Os rebeldes, chefiados por um mestiço, Raimundo Gomes, alcunhado o "Cara Preta", e um índio, o "Balaio" (porque ele antes havia sido fabricante de balaios), assolavam a região, a princípio como simples bandos de ladrões, e contentavam-se em assaltar fazendas ou lugares recônditos, saqueando e incendiando. Depois, como seu número tivesse engrossado sempre mais, eles enfrentaram as tropas do governo em campo aberto e alcançaram alguns triunfos; até que afinal foi aprisionado um destacamento de 300 soldados, que teve que se juntar, quisesse ou não quisesse, às fileiras dos insurretos.
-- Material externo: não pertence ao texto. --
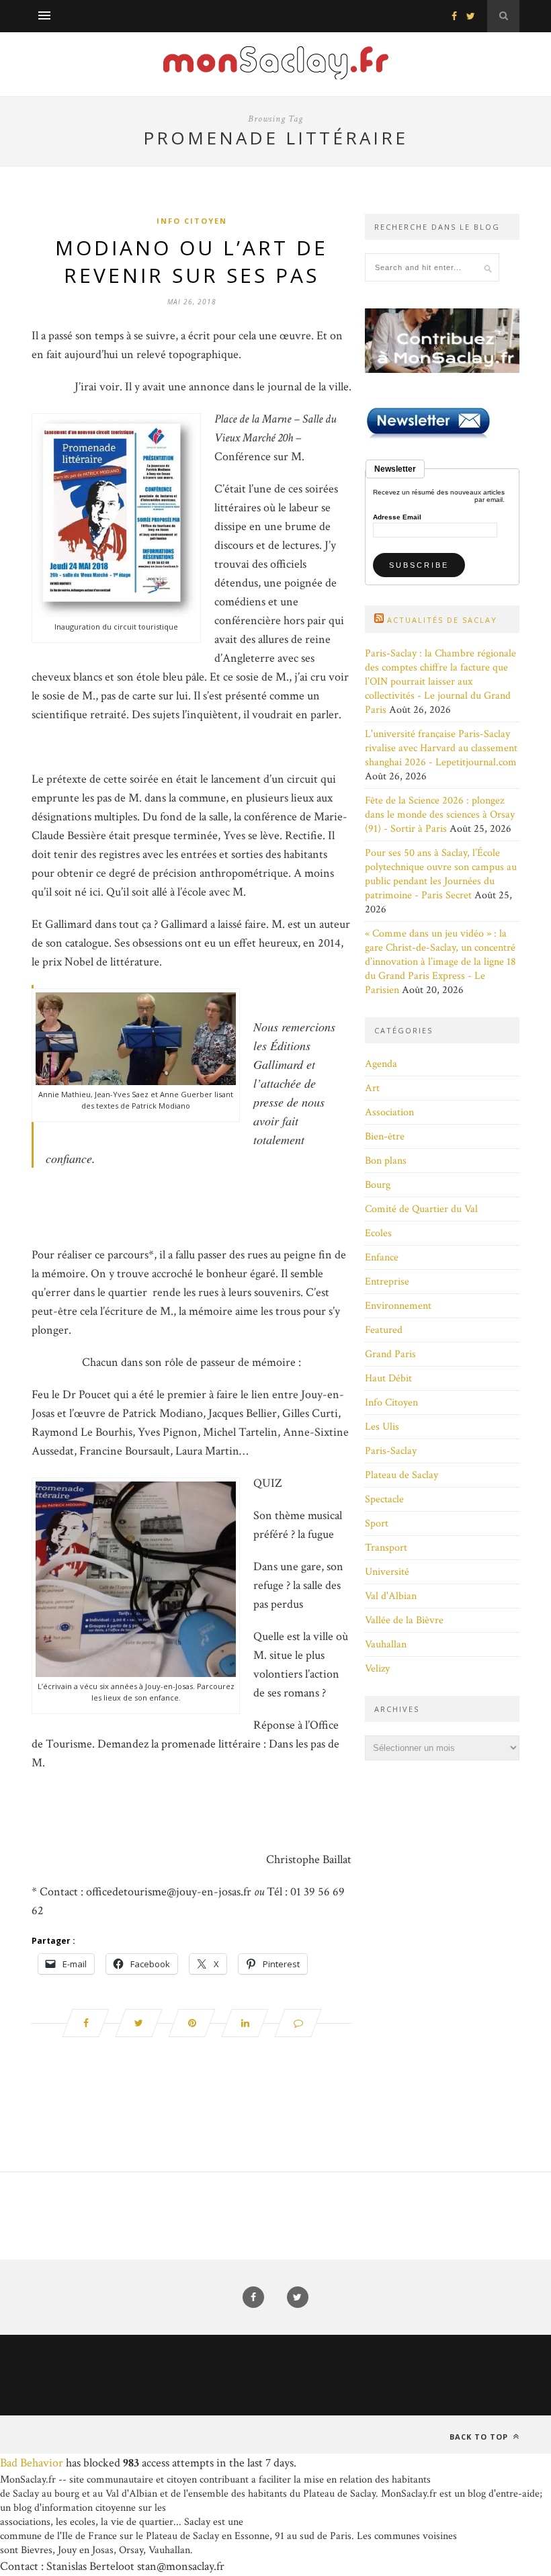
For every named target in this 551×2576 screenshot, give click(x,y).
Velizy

Animado com isto, logo Gomes pôs cerco formal à cidadezinha de Caxias. Na verdade, os cidadãos opuseram a princípio viva resistência; porém discórdias internas em breve enfraqueceram a sua força; e depois de passado um mês, caiu a desgraçada cidade, a segunda da província, nas mãos dos rebeldes. Primeiro foi concluída uma capitulação formal, a 30 de junho de 1839, na qual Gomes estipulou somente a entrega de todas as munições de guerra e uma contribuição na importância de 7096 do valor de todas as mercadorias e bens móveis; porém, à notícia de que do Piauí marchavam tropas para libertação de Caxias, os revoltosos quebraram esse tratado. Diz-se que foi terrível a devastação que fizeram; muitos dias durou o saque, e aquilo que dos despojos não era utilizável no momento, foi presa da destruição; os habitantes mais acatados, principalmente portugueses, uns 200, segundo se diz, foram encarcerados, outros massacrados nas suas casas ou em fuga (julho de 1839).
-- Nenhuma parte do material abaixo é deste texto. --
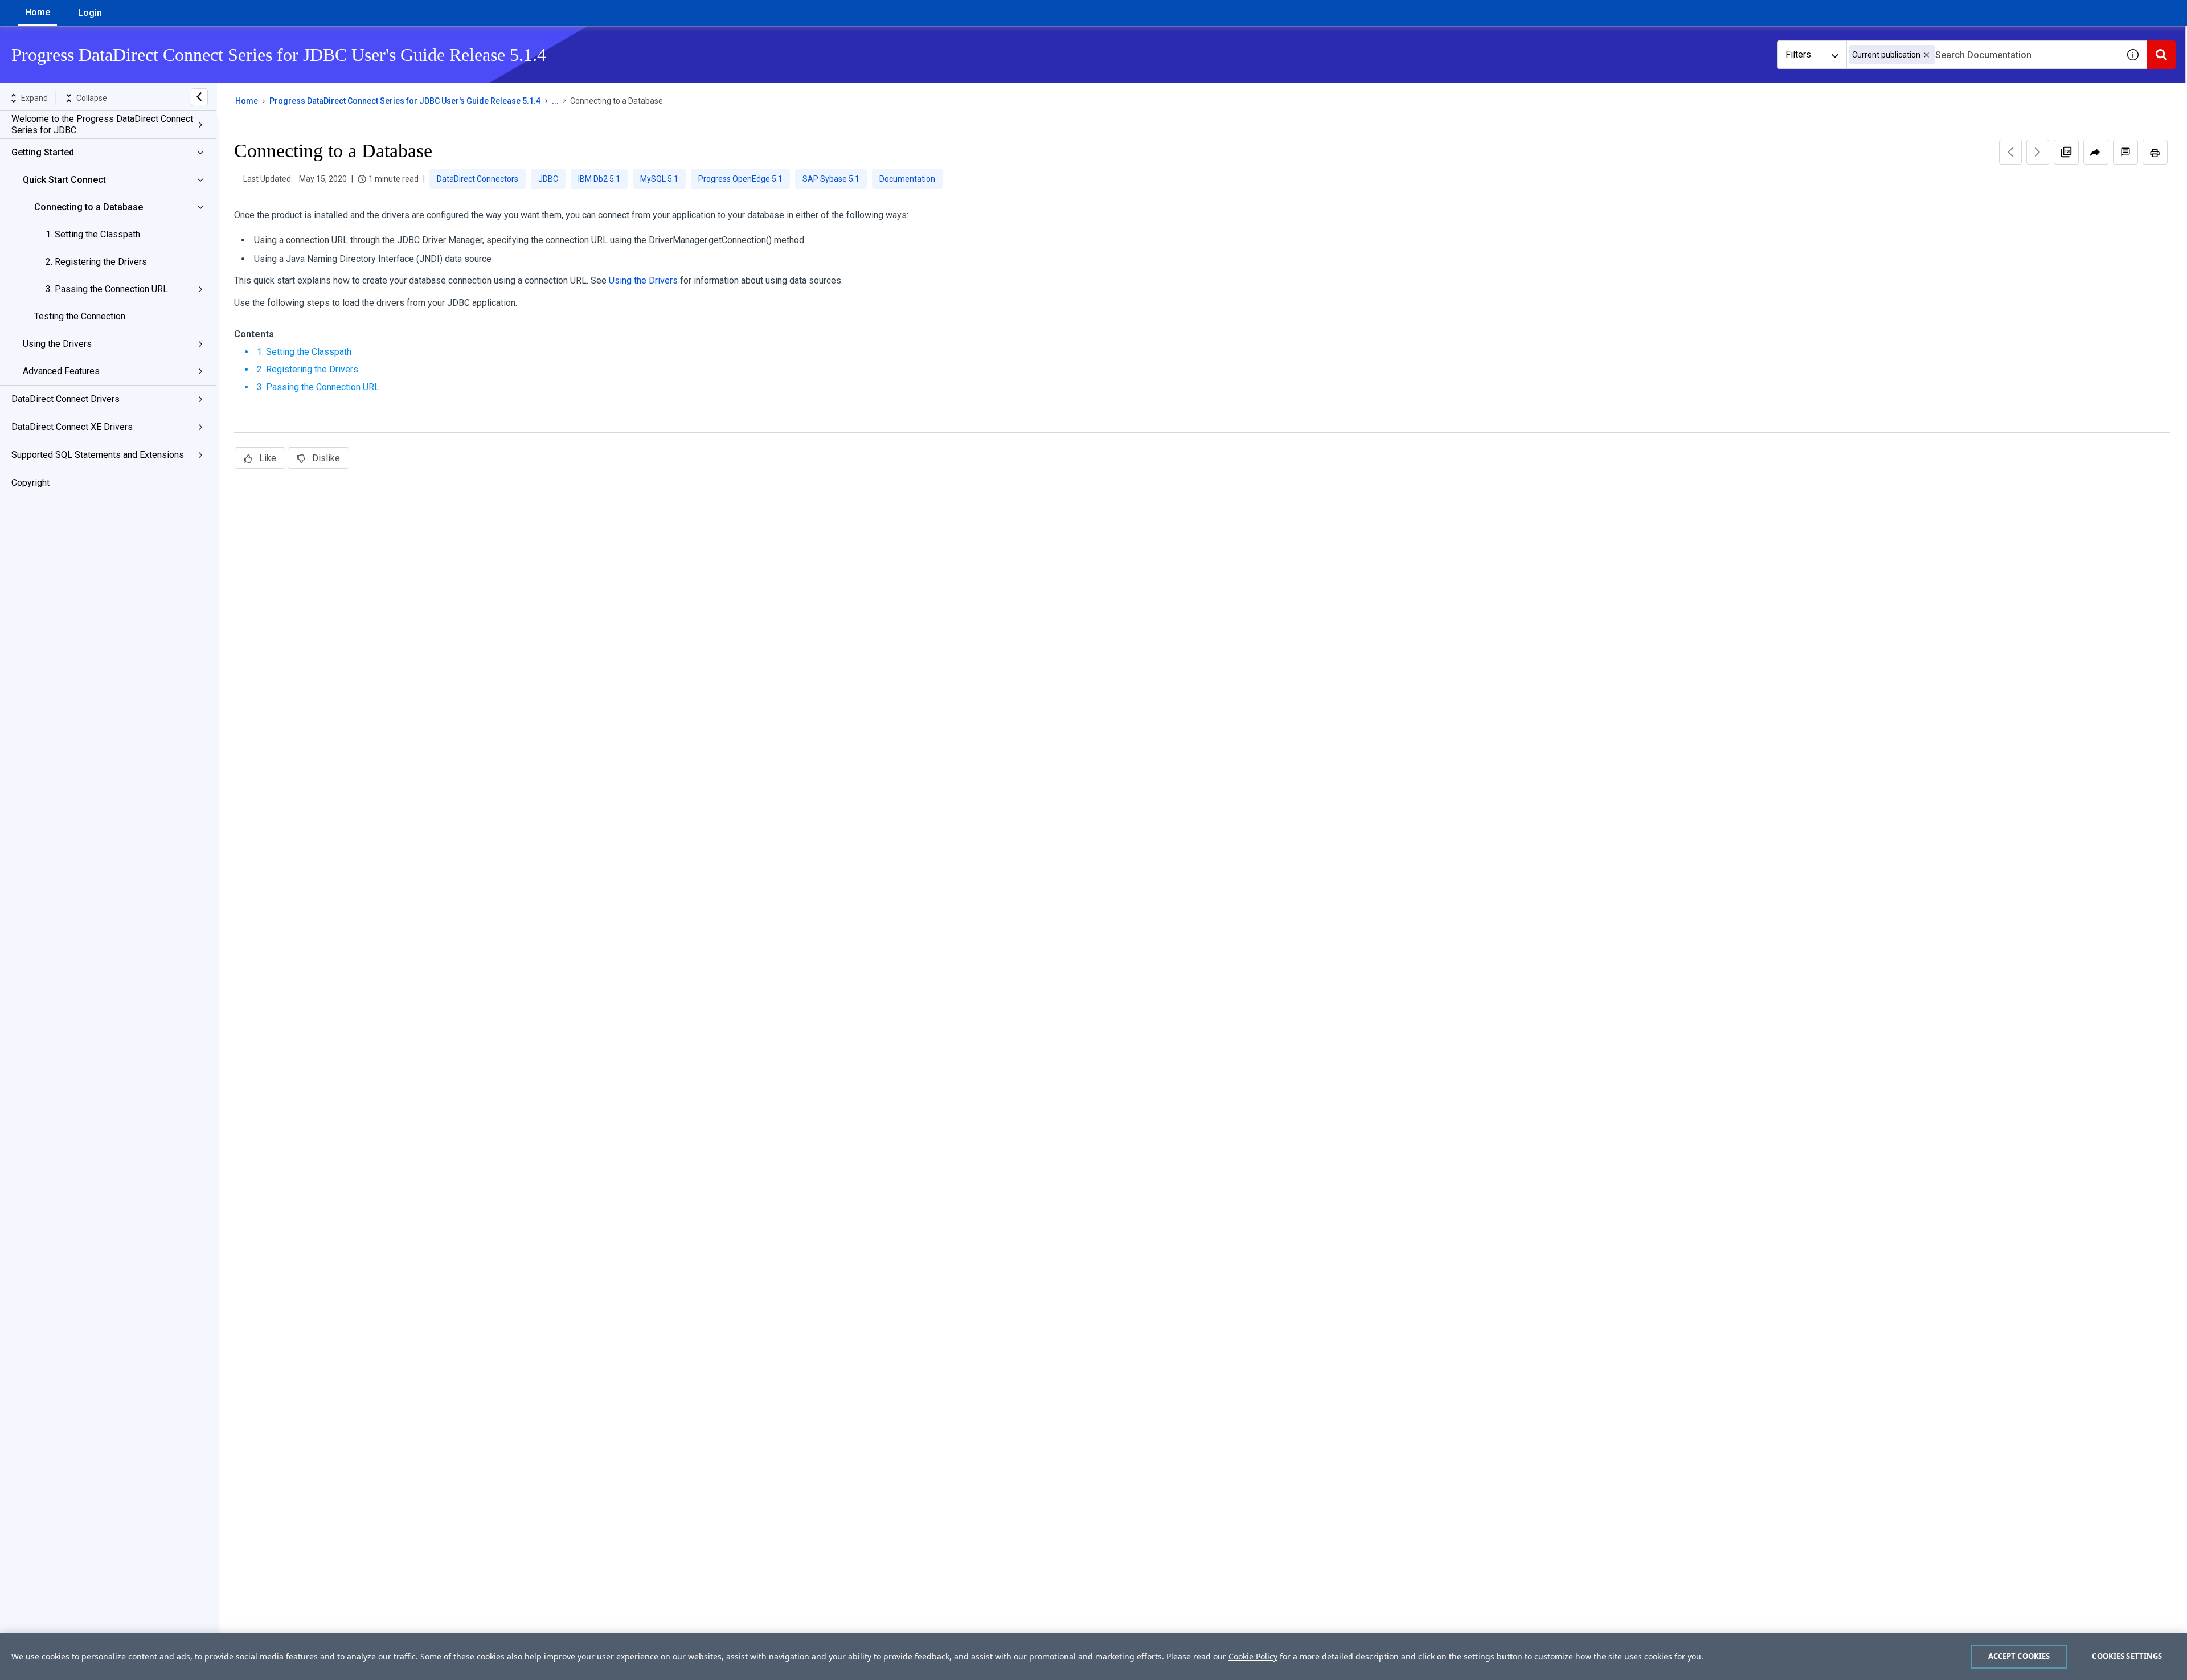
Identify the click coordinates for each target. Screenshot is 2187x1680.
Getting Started (42, 152)
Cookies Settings (2127, 1656)
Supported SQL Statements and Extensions (97, 454)
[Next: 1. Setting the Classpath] (2038, 152)
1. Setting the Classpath (93, 234)
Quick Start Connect (64, 179)
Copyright (30, 482)
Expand (34, 98)
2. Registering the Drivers (96, 261)
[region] (1093, 1656)
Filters (1798, 54)
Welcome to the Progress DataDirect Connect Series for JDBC (102, 124)
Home (37, 12)
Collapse (91, 98)
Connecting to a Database (88, 207)
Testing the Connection (79, 316)
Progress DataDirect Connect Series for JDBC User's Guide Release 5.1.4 (404, 100)
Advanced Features (61, 371)
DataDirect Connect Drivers (65, 399)
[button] (1926, 55)
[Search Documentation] (2161, 54)
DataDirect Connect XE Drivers (72, 426)
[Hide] (199, 96)
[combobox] (1982, 54)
A notícia destes acontecimentos produziu um grande pânico em toda a província; às centenas, fugiam os fazendeiros para a capital, São Luís; apenas ali se julgavam em segurança. E, de fato, tivessem os revoltosos aproveitado o seu triunfo, o pânico generalizado, o êxito não poderia ter sido duvidoso, dado o enfraquecimento da guarnição; porém deixaram passar o momento favorável; foi declarado o estado de sítio; as províncias vizinhas mandaram reforços, e com desacostumada rapidz pôde a navegação costeira a vapor, ali justamente então inaugurada, levar soldados e munições de guerra das distantes cidades da Bahia e Rio de Janeiro. Com isso restringiu-se o levante ao interior, onde ainda até ao ano seguinte continuou a lavrar incessante, sobretudo nas vizinhanças de Caxias; esta pequena cidade foi repetidas vezes tomada e retomada pelos imperialistas e pelos rebeldes, até que finalmente o general imperial, Luís Alves de Lima, obteve completa vitória, em 1840; daí a sua elevação a barão de Caxias.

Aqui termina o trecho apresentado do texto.